# Start of Dataset records

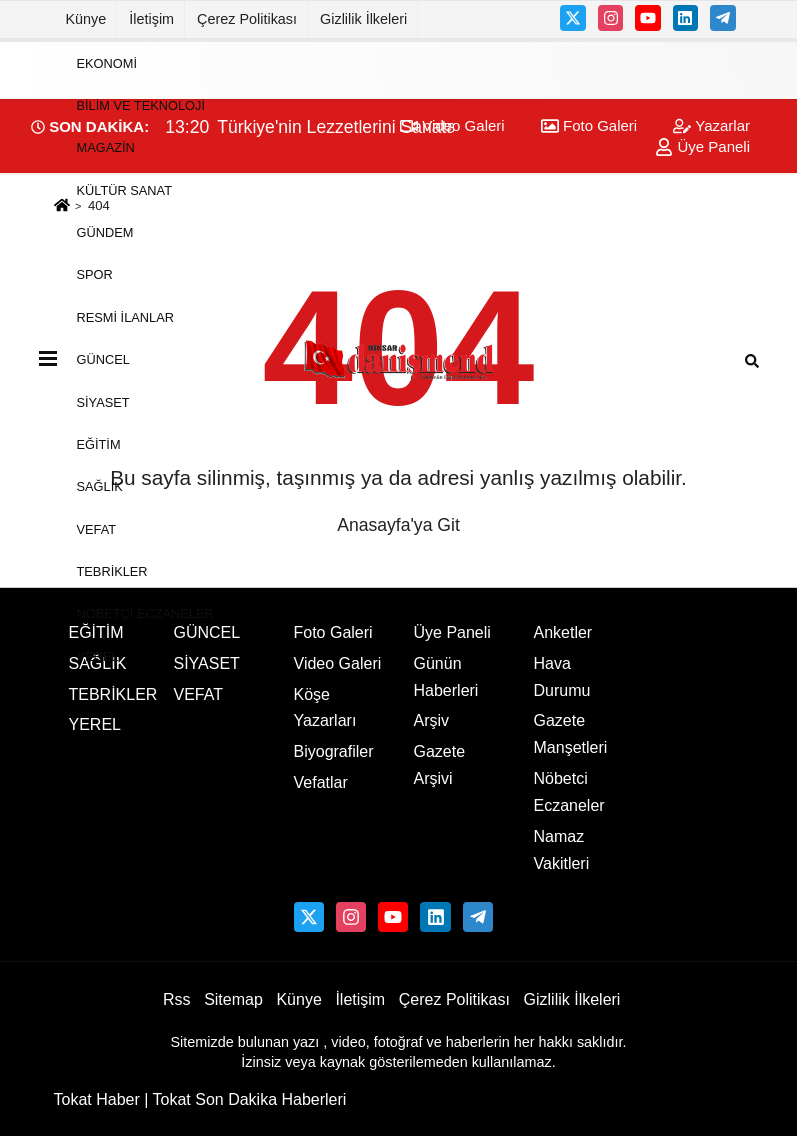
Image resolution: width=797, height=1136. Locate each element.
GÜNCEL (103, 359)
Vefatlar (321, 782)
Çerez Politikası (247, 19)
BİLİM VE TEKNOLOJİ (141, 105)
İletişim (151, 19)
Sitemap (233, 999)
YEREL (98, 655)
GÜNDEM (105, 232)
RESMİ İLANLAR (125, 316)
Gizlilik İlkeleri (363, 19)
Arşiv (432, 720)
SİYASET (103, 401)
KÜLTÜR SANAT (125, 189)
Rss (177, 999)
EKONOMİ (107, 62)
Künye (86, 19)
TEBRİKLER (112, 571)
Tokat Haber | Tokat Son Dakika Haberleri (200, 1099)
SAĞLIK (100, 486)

# End of Dataset records
# Start of Dataset records

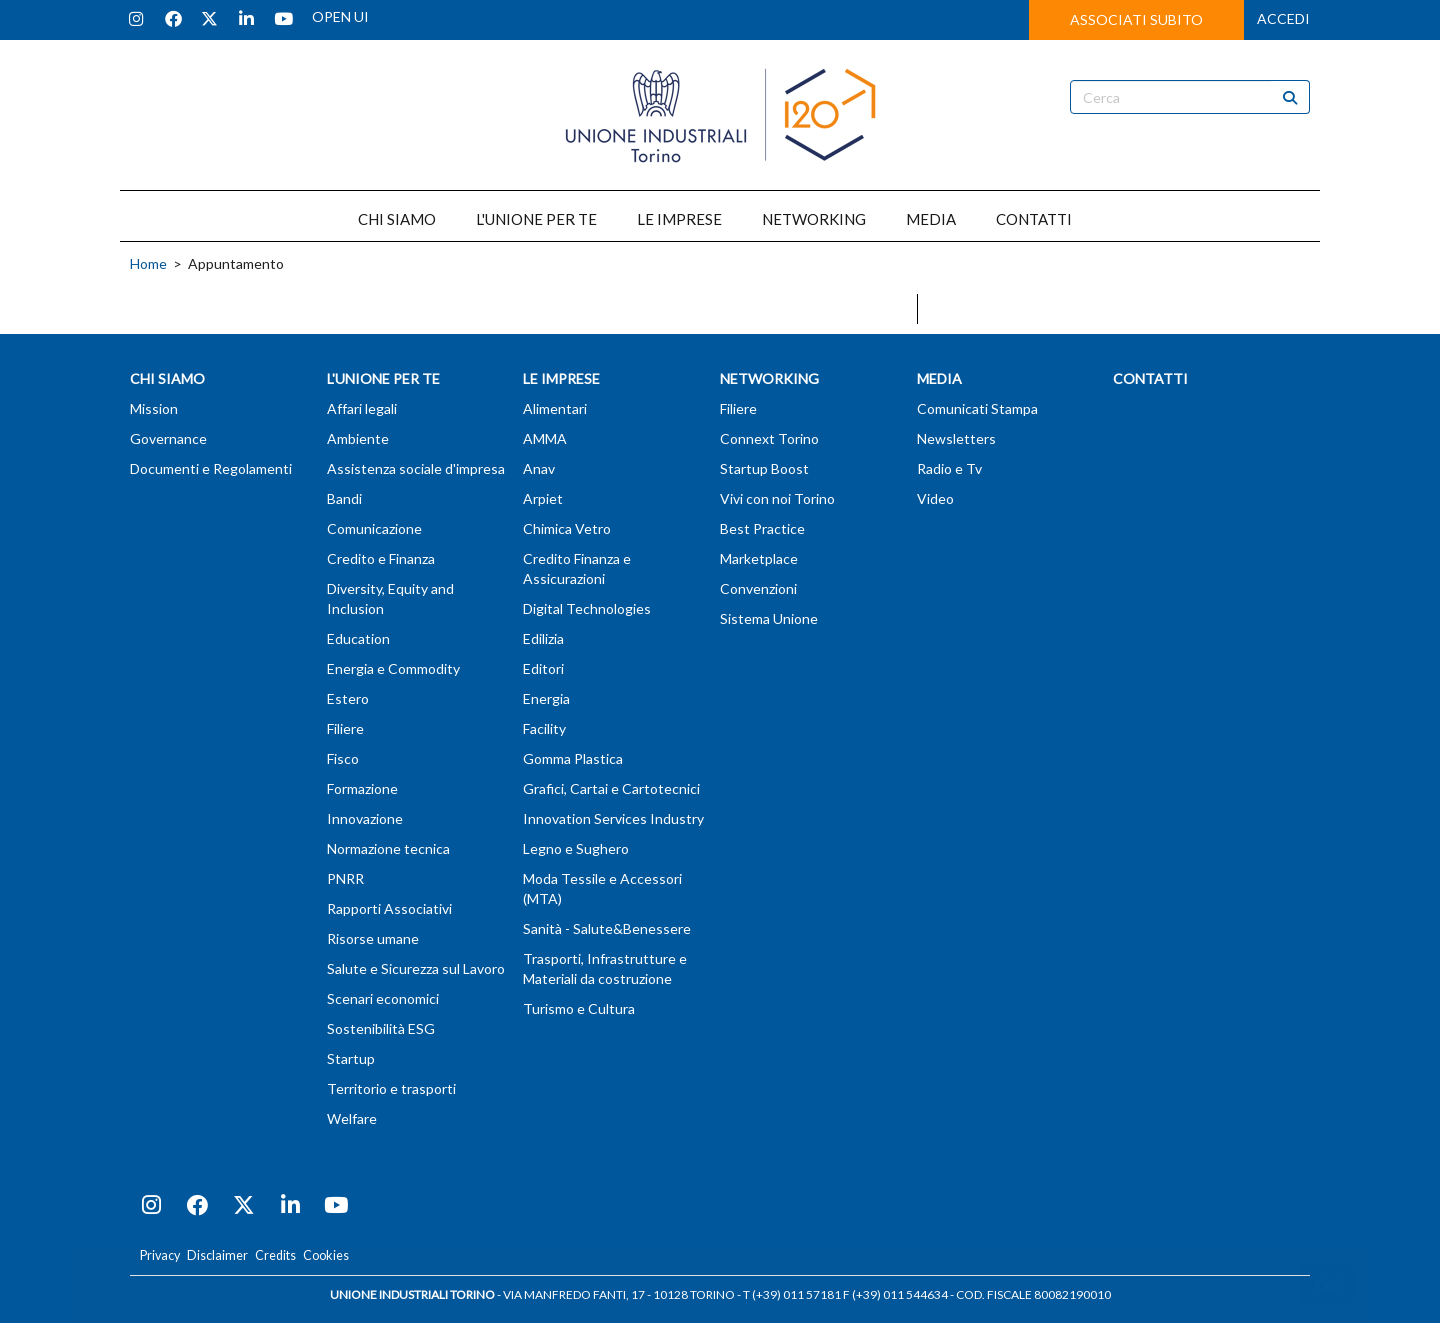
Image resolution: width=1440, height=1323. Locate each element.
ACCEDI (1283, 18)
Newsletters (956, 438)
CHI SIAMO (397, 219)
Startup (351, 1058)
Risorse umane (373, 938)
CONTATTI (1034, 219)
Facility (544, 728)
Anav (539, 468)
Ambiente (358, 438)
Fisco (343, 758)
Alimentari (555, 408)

# End of Dataset records

Goal of the exercise: Add -85 to each coordinate number in the answers, and write out only the stretch of records from the line containing "RESMİ İLANLAR (125, 316)" through the line containing "Tokat Haber |", both lines included, with every request kept as it stands.

Correct answer:
RESMİ İLANLAR (40, 231)
Gizlilik İlkeleri (278, -66)
Arşiv (347, 635)
SİYASET (18, 316)
KÜLTÜR SANAT (40, 104)
Rss (92, 914)
EKONOMİ (22, -23)
Künye (1, -66)
TEBRİKLER (27, 486)
Tokat Haber | Tokat Son Dakika Haberleri (115, 1014)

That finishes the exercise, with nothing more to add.